Mingfang Wu, CSIRO Mathematics and Information Science, Melbourne, Australia mingfang.wu@cmis.csiro.au
Michael Fuller, Department of Computer Science, RMIT, Australia msf@mds.rmit.edu.au
Ross Wilkinson, CSIRO Mathematics and Information Science, Melbourne, Australia ross.wilkinson@cmis.csiro.au
Most search engines deliver the retrieved documents to the web in the form of a ranked list, which is too numerous for mental processing. In this paper, we introduce two structured methods to improve the delivery of the retrieved documents. One method is a data-driven approach, which uses the clustering technique to automatically extract topics from the retrieved documents and classify them accordingly. The other is a question-driven approach, which classifies the retrieved documents according to a set of categories derived dynamically from a users query. We believe that multiple organizations of the retrieved documents are necessary to meet various information seeking tasks.

● **Data extract**:
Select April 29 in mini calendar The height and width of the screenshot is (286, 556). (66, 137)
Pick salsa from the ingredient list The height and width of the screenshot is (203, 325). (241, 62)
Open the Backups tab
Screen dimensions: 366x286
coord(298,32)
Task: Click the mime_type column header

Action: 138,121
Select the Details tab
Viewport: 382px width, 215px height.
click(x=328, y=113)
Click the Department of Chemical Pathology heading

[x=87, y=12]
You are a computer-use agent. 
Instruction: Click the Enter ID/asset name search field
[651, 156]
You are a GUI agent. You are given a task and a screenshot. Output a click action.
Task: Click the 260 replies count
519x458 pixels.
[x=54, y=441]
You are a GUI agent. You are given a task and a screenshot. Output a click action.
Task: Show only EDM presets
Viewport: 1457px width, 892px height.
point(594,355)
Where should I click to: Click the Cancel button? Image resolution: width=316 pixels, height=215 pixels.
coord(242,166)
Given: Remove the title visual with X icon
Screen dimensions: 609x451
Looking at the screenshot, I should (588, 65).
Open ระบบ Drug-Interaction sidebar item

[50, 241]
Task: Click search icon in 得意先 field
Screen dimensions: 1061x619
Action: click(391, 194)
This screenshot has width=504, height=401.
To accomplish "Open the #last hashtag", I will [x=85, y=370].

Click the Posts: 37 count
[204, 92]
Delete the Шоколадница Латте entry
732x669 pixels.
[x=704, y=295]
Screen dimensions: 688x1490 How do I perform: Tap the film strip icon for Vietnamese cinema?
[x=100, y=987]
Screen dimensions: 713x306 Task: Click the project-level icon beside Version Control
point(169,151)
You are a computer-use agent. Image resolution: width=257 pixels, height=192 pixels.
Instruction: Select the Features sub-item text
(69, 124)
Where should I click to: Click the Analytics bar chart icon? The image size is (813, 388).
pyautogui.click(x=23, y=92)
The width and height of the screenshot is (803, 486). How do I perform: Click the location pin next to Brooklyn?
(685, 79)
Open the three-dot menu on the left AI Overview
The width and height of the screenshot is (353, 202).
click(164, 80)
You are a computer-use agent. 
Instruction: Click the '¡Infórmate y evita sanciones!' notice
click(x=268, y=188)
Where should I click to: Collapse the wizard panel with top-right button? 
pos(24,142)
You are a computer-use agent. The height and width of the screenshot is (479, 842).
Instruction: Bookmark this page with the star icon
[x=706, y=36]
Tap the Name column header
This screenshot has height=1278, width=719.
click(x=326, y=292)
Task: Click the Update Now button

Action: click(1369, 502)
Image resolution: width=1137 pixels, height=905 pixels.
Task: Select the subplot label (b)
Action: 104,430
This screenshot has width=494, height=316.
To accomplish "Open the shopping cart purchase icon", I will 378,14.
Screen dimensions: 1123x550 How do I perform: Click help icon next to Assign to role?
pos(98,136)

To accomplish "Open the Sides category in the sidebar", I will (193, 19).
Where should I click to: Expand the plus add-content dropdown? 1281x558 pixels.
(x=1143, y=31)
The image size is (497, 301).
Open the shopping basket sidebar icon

● **Work task**: How would you render this sentence from the search-results abstract in Spanish: "In this paper, we introduce two structured methods to improve the delivery of the retrieved documents."?

● **Exercise output**: En este artículo presentamos dos métodos estructurados para mejorar la entrega de los documentos recuperados.